[WHAT NEEDS TO BE DONE]: Copy out everything in the records below, word for word, from the line containing "Expand the Tagesplan" down to the line containing "coord(733,16)", including both of those lines.
[BEGIN RECORDS]
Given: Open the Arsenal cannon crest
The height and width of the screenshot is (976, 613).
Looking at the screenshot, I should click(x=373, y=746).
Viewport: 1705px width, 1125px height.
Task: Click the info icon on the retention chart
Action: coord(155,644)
[END RECORDS]
[BEGIN RECORDS]
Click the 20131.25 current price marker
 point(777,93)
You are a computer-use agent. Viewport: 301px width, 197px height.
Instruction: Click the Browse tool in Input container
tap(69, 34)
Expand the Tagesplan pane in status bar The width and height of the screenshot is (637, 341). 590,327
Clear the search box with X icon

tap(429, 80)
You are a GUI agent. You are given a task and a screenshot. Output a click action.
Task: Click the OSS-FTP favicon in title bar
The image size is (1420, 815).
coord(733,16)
[END RECORDS]
[TASK SOLUTION]:
Expand the Tagesplan pane in status bar The width and height of the screenshot is (637, 341). 590,327
Clear the search box with X icon

tap(429, 80)
You are a GUI agent. You are given a task and a screenshot. Output a click action.
Task: Click the OSS-FTP favicon in title bar
The image size is (1420, 815).
coord(733,16)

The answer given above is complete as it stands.